EXERCISE TASK: Could you print every one of the lines below verbatim, with nothing changed?

Data items:
==*==
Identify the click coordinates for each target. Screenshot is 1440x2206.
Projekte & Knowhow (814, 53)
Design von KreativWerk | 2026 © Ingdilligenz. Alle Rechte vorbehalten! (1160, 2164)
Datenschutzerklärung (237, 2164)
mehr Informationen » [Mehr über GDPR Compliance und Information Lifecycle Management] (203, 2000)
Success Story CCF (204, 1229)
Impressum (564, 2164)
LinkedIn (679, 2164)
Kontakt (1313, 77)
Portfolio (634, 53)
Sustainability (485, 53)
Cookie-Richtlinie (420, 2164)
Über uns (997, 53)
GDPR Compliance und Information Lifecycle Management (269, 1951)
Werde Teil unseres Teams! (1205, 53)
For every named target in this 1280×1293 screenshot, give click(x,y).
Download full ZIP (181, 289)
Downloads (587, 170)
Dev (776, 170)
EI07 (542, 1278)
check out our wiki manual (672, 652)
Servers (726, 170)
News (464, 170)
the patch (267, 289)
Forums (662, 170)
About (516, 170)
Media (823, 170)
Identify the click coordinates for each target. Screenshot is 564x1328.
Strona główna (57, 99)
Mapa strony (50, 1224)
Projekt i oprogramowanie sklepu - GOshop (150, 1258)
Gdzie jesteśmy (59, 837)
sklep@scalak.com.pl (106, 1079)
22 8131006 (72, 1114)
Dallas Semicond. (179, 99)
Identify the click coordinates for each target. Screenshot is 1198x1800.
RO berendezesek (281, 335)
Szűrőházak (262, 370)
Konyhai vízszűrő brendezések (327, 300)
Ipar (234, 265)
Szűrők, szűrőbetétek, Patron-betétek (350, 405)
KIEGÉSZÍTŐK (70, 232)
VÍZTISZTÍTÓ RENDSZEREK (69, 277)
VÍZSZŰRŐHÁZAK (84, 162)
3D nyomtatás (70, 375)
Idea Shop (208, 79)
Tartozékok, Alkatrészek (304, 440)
==*==
ANSWER IN FULL:
Identify the click coordinates for each target. Screenshot is 1440x2206.
Projekte & Knowhow (814, 53)
Design von KreativWerk | 2026 © Ingdilligenz. Alle Rechte vorbehalten! (1160, 2164)
Datenschutzerklärung (237, 2164)
mehr Informationen » [Mehr über GDPR Compliance und Information Lifecycle Management] (203, 2000)
Success Story CCF (204, 1229)
Impressum (564, 2164)
LinkedIn (679, 2164)
Kontakt (1313, 77)
Portfolio (634, 53)
Sustainability (485, 53)
Cookie-Richtlinie (420, 2164)
Über uns (997, 53)
GDPR Compliance und Information Lifecycle Management (269, 1951)
Werde Teil unseres Teams! (1205, 53)
For every named target in this 1280×1293 screenshot, give click(x,y).
Download full ZIP (181, 289)
Downloads (587, 170)
Dev (776, 170)
EI07 (542, 1278)
check out our wiki manual (672, 652)
Servers (726, 170)
News (464, 170)
the patch (267, 289)
Forums (662, 170)
About (516, 170)
Media (823, 170)
Identify the click coordinates for each target. Screenshot is 564x1328.
Strona główna (57, 99)
Mapa strony (50, 1224)
Projekt i oprogramowanie sklepu - GOshop (150, 1258)
Gdzie jesteśmy (59, 837)
sklep@scalak.com.pl (106, 1079)
22 8131006 (72, 1114)
Dallas Semicond. (179, 99)
Identify the click coordinates for each target. Screenshot is 1198x1800.
RO berendezesek (281, 335)
Szűrőházak (262, 370)
Konyhai vízszűrő brendezések (327, 300)
Ipar (234, 265)
Szűrők, szűrőbetétek, Patron-betétek (350, 405)
KIEGÉSZÍTŐK (70, 232)
VÍZTISZTÍTÓ RENDSZEREK (69, 277)
VÍZSZŰRŐHÁZAK (84, 162)
3D nyomtatás (70, 375)
Idea Shop (208, 79)
Tartozékok, Alkatrészek (304, 440)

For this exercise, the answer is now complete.